Eines, das vom Schiff aus nicht zu beurteilen ist, ist der Chavismus „tief im Land“. Stichwort: die Macht der kommunalen Räte, der Kollektive in Betrieben, der feministischen oder  afrovenezolanischen Bewegungen, der sich gegen den paramilitärischen Terror der (teilweise) ehemaligen Grossgrundbesitzer organisierenden Bäuerinnen und Bauern. Sie waren es, die beim Putsch 2002 von den „Bergen“ in den Städten herunter strömten und die Lage änderten, zusammen mit loyalen Kräften in der Armee. Hoffen wir, sie strömen erneut. Und hoffen wir, sie werden nicht von den „Eigenen“ ausgebremst. Hoffen wir, sie sind nicht zu demoralisiert, sie haben Kohäsion, Koordination, Leitung.

Worum es geht in Venezuela, wie fundamental die aktuellen Auseinandersetzungen sind, macht ein Aufruf von Opal Tomenti, Ko-Direktorin der Black Lives Matter-Bewegung in den USA, deutlich. Sie, die AfroamerikanerInnen, die in Chicago, in Cleveland, in New York  von der Polizei weiter ermordet werden, deren Revolte die jahrzentlange Lüge von der erfolgreichen „Überwindung“  der rassistischen Gesellschaftsspaltung demaskierte und deren Leben damit noch bedrohter wird, sie ticken zu Venezuela, was „aufgeklärte“, weisse Linke der Metropolen längst mit „kritischem“ Besserwissen verdrängt haben.

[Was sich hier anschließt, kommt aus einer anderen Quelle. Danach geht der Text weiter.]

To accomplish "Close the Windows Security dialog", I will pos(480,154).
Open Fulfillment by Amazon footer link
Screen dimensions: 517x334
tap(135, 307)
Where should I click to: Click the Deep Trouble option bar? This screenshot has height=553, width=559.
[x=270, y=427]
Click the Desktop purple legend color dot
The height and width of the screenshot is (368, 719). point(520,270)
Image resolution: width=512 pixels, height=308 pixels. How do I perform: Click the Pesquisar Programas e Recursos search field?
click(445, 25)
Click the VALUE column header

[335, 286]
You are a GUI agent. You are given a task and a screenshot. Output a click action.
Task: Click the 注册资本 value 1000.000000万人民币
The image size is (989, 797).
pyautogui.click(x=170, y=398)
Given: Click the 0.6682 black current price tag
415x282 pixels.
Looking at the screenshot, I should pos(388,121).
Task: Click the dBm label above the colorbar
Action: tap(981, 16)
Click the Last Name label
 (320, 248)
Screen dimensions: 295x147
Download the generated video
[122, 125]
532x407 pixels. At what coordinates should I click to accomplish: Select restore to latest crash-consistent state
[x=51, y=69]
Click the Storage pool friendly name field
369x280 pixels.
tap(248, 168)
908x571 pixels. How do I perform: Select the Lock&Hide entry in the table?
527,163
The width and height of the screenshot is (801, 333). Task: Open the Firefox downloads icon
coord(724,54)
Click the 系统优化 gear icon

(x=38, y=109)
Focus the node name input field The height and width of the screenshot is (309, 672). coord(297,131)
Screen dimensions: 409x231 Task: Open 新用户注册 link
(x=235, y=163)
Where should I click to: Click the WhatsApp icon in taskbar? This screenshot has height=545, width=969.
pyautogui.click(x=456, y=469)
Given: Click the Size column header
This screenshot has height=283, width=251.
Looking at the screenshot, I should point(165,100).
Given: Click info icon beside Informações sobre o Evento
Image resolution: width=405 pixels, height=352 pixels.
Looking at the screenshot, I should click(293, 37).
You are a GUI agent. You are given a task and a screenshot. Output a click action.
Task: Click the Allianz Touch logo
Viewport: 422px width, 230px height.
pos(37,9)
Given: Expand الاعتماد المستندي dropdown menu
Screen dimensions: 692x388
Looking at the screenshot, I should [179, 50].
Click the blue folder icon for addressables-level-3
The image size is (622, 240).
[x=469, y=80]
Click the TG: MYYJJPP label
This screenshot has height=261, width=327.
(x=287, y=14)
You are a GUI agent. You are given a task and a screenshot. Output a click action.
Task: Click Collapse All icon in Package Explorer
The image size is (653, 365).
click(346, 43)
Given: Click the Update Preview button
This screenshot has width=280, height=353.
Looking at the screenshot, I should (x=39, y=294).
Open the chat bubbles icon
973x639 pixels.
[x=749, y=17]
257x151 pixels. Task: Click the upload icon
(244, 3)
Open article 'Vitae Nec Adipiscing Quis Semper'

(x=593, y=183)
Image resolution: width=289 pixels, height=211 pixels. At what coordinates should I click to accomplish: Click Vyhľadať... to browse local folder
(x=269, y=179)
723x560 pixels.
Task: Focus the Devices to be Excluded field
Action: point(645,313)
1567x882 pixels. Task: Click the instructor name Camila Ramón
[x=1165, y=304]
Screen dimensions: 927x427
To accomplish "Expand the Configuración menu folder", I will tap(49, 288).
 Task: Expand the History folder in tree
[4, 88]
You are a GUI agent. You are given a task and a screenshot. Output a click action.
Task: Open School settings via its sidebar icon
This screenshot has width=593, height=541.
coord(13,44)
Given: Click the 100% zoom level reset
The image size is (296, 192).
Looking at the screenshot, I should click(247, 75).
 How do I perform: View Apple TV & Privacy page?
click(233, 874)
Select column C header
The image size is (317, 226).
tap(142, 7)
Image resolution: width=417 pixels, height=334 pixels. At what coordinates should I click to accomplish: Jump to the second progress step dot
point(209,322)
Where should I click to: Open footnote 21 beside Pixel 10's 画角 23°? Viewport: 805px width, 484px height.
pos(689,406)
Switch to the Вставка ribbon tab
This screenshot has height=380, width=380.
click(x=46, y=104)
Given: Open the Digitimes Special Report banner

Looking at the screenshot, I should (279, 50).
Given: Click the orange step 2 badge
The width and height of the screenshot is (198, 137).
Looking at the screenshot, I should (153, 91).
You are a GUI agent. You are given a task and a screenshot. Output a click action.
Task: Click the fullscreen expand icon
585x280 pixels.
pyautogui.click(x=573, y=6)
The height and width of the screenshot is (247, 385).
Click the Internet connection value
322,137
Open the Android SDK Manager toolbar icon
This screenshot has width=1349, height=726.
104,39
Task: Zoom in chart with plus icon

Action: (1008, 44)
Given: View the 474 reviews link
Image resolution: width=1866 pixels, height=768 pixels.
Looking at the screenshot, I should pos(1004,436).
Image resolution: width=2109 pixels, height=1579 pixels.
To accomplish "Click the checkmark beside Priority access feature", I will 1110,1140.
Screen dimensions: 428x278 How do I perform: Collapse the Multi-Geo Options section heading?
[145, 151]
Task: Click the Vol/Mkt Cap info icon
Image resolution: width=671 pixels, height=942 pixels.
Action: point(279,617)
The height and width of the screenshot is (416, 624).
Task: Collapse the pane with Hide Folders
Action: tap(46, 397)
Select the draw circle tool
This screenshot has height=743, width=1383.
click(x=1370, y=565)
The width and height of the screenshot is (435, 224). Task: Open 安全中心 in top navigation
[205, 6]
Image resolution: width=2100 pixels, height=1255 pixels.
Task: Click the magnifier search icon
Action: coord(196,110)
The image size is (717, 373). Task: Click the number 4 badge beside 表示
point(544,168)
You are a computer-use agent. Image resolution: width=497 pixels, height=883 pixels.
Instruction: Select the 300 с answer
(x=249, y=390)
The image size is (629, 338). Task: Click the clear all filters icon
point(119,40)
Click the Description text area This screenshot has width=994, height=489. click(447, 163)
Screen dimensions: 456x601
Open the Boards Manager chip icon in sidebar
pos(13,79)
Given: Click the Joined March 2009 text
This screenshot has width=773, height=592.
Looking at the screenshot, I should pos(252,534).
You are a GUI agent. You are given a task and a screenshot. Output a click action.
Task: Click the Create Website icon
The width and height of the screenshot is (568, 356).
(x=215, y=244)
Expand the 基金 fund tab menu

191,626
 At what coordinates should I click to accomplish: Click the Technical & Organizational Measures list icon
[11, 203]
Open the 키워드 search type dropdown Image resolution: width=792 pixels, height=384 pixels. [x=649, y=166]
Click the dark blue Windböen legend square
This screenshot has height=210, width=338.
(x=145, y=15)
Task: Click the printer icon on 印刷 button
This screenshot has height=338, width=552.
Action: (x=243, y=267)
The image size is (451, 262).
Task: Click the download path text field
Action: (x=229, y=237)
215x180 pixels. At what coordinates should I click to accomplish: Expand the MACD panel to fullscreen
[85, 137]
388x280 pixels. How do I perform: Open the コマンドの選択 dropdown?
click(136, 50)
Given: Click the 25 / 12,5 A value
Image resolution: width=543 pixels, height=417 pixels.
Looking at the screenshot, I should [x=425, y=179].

Black people in North America understand that the triumphs of oppressed people anywhere in the world are triumphs for Black people everywhere. And so, we smile with the young girl in the Venezuelan countryside, as she leaves a Mission Barrio Adentro clinic, her asthma symptoms treated without cost by a Cuban doctor. Her health is our own. We stand with the single young mother, as she takes leadership of her community council with unwavering commitment to her barrio’s collective well-being, building their own urban gardens. Her voice is our own. We enter the house of a family who has benefited from Venezuela’s housing mission which has built nearly one million homes across the country. Their dignity is our own. We stand with the Venezuelan people as they build a revolutionary and popular democracy based on communal power. Their struggle is our own.